In announcing the decision to stop paying the hospice $1.5 million a year for its services, Dix said late yesterday that Canadians have the right to choose MAiD “without being fettered, without being harassed, without being talked to in a way that takes away their right to make their decision.”
Dix said that right has been affirmed by the federal and B.C. governments and the Supreme Court of Canada.
But constitutional lawyer Albertos Polizogopoulos said while individuals are legally free to choose medically assisted death, there is no right in Canada to force any institution or individual to provide it.
“There is no such thing,” Polizogopoulos told Convivium. “The Supreme Court of Canada said only that the (Criminal Code) prohibition on assisted suicide violated the Charter. It did not say that all medical practitioners and institutions must provide it. Instead, it specifically declined to say as much and, instead, recognized that providing such a procedure is a matter of conscience.”
The Delta Hospice Society board has been locked in a months-long fight with the local health authority, and by extension the B.C. government, because it believes MAiD violates the very purpose of palliative care. President Angelina Ireland previously told Convivium the board is not trying to overturn MAiD, but only to uphold its approach to end-of-life care.
Ireland and the board released a fiery written statement today blasting the decision to pull the hospice’s public funding, saying its directors were “shocked and outraged” by the move. A source has told Convivium board members were doubly incensed because the cut was made public with no advance notice to the Delta Hospice Society.
Ireland was not immediately available to confirm that, but her written statement condemns the “blatant cutting off of discussion” after the hospice board offered to give back 50 per cent of its funding to get below the government-established threshold of public facilities that must provide MAiD.
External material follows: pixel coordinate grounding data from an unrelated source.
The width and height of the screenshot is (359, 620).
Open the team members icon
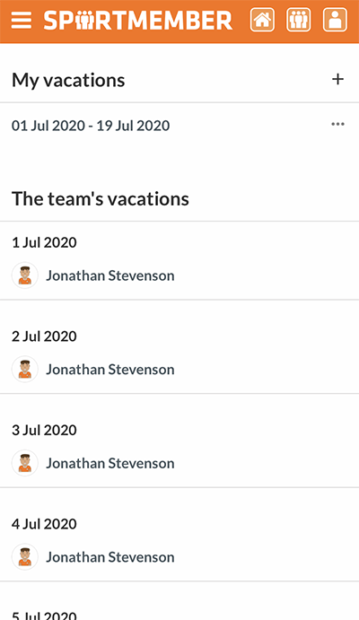299,20
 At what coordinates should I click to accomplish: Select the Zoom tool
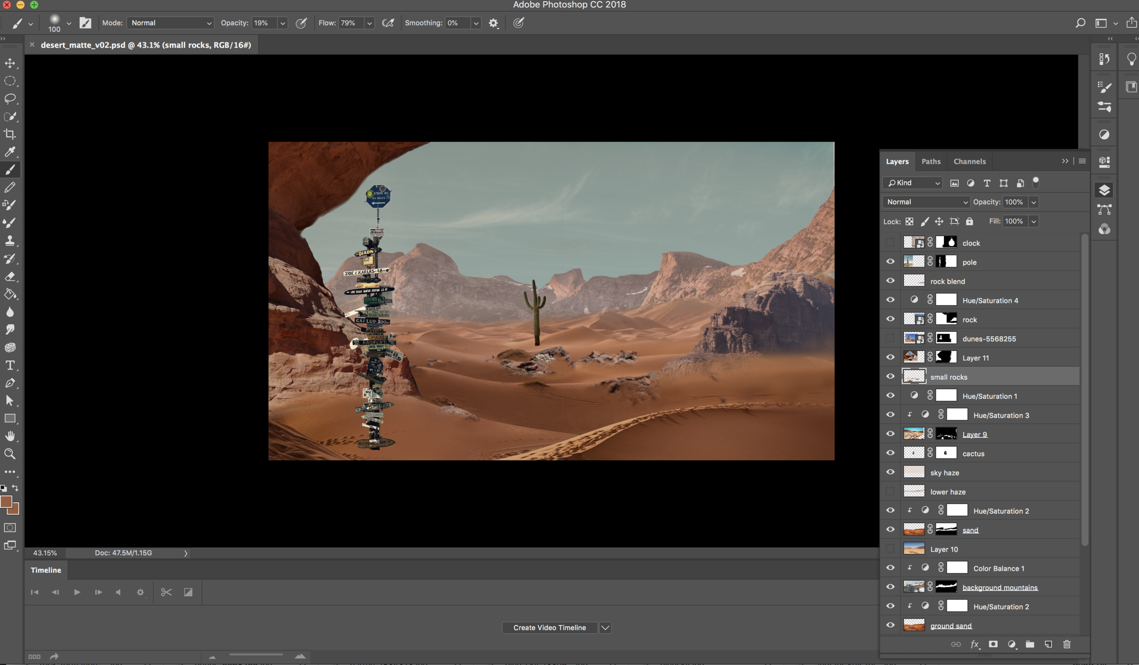(x=10, y=454)
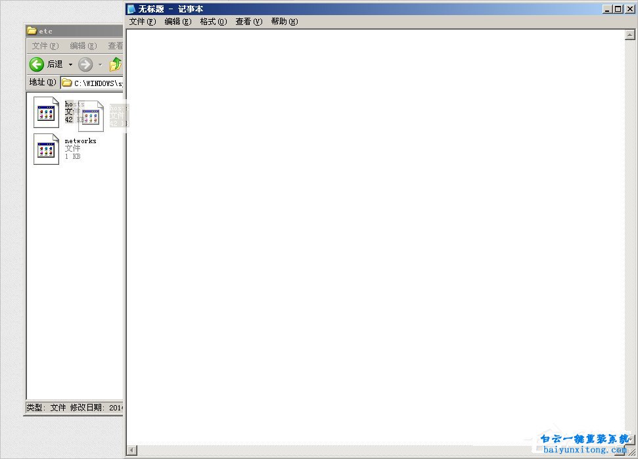The height and width of the screenshot is (459, 638).
Task: Click the C:\WINDOWS address path field
Action: 99,83
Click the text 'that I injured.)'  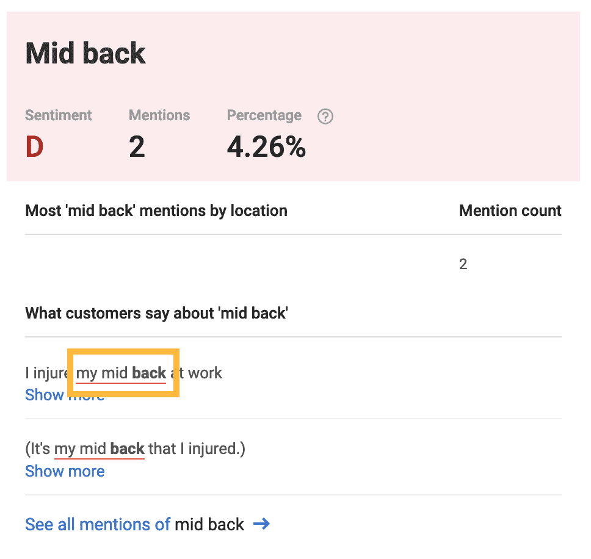tap(197, 449)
“The Fraser Health Authority and the British Columbia Minister of Health abruptly cancelled the hospice’s contract without even acknowledging or responding to the offer to a reduced level of government financing of the facility by $750,000 per year,” today’s statement says.
“Faced with the government’s decision and refusal to consider other options…the hospice will look at all of its legal and other options to continue to exist and serve patients and families in their final days, as they have always done,” it adds.
Ireland calls the yanking of funding “particularly baffling” given the hospice is located in a southern suburb of Vancouver “right next door” to a hospital where MAiD is readily available.
The provincial health minister and the local health authority have given Delta Hospice a year to comply with the directive to provide MAiD before the $1.5 million is cut. But Ireland’s remarks seem to make clear such compliance won’t happen as long as the current board is in place.
“MAiD is a separate public health care stream, distinct and apart from palliative care. If the government wants to open MAiD facilities that’s their option, but they must not be allowed to download it onto the backs of private palliative care facilities,” she says.
“This is an invasion of the historic medical discipline of palliative care. The Canadian model is respected around the world. The government and the health authority are running roughshod over that principle and reputation.”
Noting the government has threatened to take control of the privately-owned building, which sits on land leased for a nominal amount from the province, Ireland stressed the facility was constructed 10 year ago at a cost of about nine million dollars raised by the Delta Hospice Society, which has also contributed 700,000 volunteer hours and “$30 million to the public health care system.”
The B.C. government’s refusal to acknowledge that contribution proves the issue is about it pro-MAiD policy agenda, not about providing palliative care at the last vulnerable stages of life, the hospice board contends.
“It is easier and cheaper for the government to provide euthanasia rather than continue with palliative care. Basically, they are saying that no palliative care facility in BC has a right to exist unless it also provides euthanasia,” Ireland says.